Churches 

St.Mary's Shrine(Jubilee Shrine) also Known as Pala Kurishupally a shrine located at the centre of the Pala town, acts as the landmark of the town. St. Thomas Syro-Malabar Catholic Cathedral, Pala and St. Mary's Syro-Malabar Catholic Church, Lalam are two of the main Syrian Catholic churches in Pala.

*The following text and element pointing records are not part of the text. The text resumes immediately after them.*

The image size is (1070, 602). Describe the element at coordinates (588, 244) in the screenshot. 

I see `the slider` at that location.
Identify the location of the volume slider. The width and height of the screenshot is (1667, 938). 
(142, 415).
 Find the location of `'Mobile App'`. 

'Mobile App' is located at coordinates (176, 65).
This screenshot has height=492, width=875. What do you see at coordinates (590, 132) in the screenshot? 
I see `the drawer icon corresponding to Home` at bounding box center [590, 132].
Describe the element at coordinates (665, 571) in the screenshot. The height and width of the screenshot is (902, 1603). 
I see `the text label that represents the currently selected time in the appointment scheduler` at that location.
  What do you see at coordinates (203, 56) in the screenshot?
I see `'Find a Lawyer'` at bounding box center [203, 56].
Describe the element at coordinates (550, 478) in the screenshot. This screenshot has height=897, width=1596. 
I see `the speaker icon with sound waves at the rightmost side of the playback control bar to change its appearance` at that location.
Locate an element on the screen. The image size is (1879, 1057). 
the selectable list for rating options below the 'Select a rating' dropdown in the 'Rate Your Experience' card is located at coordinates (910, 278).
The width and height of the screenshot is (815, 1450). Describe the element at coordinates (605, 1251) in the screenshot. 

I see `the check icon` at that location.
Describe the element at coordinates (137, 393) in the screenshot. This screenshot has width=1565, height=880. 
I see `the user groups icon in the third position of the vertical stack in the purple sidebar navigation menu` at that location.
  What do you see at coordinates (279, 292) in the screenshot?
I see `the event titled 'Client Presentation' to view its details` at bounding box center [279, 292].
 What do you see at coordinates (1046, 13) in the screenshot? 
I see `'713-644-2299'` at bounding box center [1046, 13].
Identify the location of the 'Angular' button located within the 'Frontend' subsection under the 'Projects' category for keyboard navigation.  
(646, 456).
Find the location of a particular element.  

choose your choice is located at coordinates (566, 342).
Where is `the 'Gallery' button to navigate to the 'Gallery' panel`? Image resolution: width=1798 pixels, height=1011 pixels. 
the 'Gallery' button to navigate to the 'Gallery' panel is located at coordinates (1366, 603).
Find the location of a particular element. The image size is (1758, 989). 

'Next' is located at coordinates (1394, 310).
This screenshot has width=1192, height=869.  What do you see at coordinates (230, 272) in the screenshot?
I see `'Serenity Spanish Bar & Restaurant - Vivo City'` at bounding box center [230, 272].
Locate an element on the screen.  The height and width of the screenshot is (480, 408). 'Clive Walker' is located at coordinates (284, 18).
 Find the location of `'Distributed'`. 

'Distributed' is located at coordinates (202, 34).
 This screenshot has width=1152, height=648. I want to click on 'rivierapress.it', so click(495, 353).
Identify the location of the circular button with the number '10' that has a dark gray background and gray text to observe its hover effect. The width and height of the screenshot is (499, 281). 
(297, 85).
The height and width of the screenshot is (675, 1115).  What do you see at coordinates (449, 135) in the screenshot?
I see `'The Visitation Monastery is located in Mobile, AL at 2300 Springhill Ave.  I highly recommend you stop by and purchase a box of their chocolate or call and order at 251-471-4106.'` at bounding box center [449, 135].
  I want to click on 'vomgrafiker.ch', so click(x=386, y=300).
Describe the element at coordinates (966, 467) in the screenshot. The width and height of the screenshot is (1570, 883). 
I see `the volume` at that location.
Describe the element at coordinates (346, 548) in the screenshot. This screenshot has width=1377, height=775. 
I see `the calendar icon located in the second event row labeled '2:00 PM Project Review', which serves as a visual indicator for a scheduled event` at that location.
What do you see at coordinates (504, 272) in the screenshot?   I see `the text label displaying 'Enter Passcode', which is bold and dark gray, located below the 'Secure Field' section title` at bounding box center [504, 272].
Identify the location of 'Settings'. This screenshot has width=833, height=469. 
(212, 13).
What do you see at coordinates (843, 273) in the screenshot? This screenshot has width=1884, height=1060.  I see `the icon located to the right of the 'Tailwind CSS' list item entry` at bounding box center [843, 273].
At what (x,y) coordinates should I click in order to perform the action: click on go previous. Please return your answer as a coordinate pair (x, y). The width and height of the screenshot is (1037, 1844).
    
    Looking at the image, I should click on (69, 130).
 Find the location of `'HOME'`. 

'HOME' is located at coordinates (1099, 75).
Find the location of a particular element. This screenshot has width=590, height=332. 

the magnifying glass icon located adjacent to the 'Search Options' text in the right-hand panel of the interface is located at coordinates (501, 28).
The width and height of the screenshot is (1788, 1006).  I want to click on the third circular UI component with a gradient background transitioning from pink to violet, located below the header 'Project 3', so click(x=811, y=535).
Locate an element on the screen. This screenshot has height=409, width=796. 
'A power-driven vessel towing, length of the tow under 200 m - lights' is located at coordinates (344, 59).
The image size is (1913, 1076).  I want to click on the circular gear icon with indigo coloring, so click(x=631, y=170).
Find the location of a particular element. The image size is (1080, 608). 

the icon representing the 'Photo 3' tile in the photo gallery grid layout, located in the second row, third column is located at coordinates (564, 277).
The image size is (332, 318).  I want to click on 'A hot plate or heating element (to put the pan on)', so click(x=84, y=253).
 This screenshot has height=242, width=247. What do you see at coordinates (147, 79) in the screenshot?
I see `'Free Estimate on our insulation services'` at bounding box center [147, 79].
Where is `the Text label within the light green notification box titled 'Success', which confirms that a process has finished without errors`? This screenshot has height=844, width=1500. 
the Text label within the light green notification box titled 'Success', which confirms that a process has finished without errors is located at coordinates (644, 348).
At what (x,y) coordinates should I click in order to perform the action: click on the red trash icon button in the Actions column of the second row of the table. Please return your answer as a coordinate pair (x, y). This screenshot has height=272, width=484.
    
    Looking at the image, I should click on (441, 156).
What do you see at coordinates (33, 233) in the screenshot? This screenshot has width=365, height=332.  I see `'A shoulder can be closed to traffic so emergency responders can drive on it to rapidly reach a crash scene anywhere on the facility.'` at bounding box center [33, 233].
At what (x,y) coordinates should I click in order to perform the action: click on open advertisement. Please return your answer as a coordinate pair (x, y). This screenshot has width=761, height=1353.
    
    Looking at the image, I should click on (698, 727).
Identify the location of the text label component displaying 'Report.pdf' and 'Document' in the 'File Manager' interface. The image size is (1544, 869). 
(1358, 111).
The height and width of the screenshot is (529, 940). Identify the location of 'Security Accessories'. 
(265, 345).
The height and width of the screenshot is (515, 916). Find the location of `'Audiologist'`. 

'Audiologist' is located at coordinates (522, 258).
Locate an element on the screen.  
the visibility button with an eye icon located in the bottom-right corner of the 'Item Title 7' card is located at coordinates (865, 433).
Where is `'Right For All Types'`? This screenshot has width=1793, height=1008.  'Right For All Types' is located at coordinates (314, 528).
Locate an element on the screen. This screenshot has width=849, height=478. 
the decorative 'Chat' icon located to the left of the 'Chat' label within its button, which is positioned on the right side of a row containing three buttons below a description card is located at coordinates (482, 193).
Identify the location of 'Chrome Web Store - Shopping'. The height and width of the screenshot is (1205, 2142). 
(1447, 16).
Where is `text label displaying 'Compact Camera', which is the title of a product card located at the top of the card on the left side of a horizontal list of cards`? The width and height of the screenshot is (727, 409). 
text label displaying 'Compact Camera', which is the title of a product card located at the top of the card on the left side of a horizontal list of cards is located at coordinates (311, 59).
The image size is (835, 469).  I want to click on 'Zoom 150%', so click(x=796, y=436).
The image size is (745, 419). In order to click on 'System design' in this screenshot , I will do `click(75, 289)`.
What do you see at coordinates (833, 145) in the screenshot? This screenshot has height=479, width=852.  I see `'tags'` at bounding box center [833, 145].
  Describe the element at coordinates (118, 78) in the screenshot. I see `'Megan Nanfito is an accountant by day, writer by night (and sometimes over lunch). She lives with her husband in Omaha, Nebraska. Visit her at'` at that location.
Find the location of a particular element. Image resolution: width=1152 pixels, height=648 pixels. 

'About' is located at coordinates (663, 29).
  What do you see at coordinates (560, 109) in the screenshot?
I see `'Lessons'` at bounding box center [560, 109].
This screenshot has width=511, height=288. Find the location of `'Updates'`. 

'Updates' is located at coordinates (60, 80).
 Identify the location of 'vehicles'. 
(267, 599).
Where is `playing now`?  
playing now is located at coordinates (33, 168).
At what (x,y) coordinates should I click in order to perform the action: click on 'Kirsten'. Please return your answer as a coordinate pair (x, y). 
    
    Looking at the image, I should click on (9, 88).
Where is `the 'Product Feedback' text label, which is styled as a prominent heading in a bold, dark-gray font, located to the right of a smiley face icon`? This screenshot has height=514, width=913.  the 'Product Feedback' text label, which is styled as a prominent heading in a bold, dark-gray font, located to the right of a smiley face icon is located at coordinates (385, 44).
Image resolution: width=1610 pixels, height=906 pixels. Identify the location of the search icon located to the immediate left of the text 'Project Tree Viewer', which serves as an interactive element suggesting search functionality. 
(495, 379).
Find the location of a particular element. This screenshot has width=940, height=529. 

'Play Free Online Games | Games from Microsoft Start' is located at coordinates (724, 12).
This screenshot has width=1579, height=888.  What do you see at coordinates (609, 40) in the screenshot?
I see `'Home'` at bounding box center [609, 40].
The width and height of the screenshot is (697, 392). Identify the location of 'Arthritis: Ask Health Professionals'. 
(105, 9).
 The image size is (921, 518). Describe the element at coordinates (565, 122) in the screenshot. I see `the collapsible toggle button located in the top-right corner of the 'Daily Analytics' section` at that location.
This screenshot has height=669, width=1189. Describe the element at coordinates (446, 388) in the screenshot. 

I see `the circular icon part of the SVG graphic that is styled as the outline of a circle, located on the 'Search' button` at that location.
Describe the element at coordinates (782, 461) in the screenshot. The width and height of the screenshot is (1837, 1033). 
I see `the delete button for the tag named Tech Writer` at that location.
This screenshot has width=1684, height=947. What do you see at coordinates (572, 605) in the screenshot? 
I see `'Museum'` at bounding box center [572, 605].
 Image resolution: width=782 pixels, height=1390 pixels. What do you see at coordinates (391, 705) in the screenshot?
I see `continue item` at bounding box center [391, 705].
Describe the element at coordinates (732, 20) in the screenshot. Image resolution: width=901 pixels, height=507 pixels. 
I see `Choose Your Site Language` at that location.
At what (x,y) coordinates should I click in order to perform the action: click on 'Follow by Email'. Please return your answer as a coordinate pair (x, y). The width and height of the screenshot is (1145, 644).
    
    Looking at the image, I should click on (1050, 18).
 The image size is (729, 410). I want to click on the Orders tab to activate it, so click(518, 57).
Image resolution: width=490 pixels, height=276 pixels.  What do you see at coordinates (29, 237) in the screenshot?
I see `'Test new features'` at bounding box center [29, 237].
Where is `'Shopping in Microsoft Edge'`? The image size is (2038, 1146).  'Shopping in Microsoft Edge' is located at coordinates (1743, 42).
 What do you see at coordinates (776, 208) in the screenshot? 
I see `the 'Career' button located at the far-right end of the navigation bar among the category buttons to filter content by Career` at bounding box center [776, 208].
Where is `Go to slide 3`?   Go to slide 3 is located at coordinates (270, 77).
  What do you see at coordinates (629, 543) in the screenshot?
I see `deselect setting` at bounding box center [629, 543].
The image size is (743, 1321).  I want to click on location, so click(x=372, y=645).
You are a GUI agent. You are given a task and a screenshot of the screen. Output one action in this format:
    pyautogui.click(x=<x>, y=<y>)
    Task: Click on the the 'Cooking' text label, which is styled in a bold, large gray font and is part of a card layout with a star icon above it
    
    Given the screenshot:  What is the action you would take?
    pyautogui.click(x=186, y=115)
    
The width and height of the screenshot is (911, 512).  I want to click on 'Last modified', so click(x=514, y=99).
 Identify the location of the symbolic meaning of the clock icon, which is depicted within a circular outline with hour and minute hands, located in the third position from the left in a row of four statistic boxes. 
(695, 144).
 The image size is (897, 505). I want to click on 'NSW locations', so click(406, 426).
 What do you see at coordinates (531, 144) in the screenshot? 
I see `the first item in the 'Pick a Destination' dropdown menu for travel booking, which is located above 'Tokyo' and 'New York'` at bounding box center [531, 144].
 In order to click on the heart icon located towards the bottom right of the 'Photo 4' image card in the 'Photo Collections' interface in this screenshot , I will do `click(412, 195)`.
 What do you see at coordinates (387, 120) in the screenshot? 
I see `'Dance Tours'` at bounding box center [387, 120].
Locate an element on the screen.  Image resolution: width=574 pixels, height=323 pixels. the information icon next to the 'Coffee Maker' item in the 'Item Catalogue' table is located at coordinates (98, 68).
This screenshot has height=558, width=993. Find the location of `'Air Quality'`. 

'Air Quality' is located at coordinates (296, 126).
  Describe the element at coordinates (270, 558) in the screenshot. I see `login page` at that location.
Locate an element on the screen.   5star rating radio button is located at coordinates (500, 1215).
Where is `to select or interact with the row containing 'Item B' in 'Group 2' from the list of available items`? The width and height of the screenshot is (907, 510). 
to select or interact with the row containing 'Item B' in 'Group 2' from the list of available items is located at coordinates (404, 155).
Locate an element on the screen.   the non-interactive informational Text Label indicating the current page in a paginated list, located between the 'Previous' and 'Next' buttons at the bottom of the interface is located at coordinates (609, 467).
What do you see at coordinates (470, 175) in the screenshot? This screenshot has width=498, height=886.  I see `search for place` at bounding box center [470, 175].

A famous pilgrim centre nearby is the Alphonsa Church at Bharananganam, where the mortal remains of St. Alphonsa of India are kept. Adjacent to it is St. Mary's Syro-Malabar Catholic Church of Bharananganam which was founded in 1002. St. George's Syro-Malabar Catholic Church, Aruvithura is also a famous pilgrim centre. Another Christian pilgrim centre near Pala is the St. Augustine's Syro-Malabar Catholic Church at Ramapuram, where the mortal remains of the Blessed Thevarparampil Kunjachan are kept. Monastery of Mutholy was founded by Saint Kuriakose Elias Chavara.

St. Thomas Church at Arunapuram is one of the Syro-Malabar Catholic Churches, which has the largest number of convents in Pala Diocese. Two main colleges of Pala comes under the area of this church.

Though Pala has been a traditional stronghold of the Syro Malabar Catholic Christians, who are generally very conservative in faith and beliefs, the town has, of late witnessed the emergence of a few Evangelical/ Pentecostal churches in and around the region. Few Latin Catholic churches can also be seen in the place. The other denominations of the Syrian Christians are largely absent in Pala.

Temples 
There are 11 temples in Pala Municipality. Among them Lalam Mahadeva Temple is among the most famous and is called Dakshina Kasi (Kasi of South). Lalam Mahadeva Temple is situated at the heart of Pala town on the bank of Lalam River. Kadappattor Mahadeva Temple which is situated on the bank of Meenachil River is the most famous Hindu temple in this region. Kizhathadiyoor Puthiyakavu Devi Temple, Chembittambalam Kizhathadiyoor Thrukkayil Mahadeva Temple, Murikkumpuzha Devi Temple, Idayattu Bala Ganapathy Temple, Narasimha Swami Temple, Vellappattu Sree Vana Durga Bhagavathy Temple, Thattarakathu Bhagavathy Temple, Ooraasala Subrahmanya Swami Temple and Anakkulangara Bhagavathy Temple, Kochidappady Sree Shanmugha Swami Temple are the other temples situated within the boundaries of Pala Municipality.